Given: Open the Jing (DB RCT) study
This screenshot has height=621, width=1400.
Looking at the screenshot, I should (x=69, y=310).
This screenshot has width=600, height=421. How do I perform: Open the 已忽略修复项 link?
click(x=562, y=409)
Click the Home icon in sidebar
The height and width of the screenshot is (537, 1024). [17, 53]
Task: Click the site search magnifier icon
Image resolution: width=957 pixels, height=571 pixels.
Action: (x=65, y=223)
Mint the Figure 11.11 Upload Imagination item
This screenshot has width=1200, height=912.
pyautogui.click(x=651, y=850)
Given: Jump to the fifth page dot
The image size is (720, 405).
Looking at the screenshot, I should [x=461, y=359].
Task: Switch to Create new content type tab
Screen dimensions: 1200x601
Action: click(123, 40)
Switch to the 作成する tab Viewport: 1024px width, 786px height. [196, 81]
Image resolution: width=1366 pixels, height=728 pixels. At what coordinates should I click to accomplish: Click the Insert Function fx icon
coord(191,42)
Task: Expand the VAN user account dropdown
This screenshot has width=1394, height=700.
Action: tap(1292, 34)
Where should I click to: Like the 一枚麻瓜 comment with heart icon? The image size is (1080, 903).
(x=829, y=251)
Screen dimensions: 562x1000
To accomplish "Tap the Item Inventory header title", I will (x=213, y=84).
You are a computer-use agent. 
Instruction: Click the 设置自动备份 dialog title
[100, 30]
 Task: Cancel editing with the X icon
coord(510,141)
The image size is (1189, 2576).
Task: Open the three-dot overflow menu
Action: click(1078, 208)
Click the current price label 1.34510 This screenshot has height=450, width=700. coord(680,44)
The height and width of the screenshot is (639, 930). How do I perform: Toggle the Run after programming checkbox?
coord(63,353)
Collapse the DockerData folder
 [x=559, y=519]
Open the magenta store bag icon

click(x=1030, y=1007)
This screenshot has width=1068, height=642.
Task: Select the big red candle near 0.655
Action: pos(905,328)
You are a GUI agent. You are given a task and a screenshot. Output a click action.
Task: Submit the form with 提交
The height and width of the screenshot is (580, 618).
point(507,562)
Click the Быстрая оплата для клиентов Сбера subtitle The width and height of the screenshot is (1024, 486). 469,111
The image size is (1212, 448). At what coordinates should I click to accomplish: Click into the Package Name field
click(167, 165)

------------------------------------------------------------

▶ _Try it_: Restate word for word only the lines above from the line containing "You are a computer-use agent." to the line containing "Click the current", both of them included.

▶ _Answer space_:
You are a computer-use agent. 
Instruction: Click the 设置自动备份 dialog title
[100, 30]
 Task: Cancel editing with the X icon
coord(510,141)
The image size is (1189, 2576).
Task: Open the three-dot overflow menu
Action: click(1078, 208)
Click the current price label 1.34510 This screenshot has height=450, width=700. coord(680,44)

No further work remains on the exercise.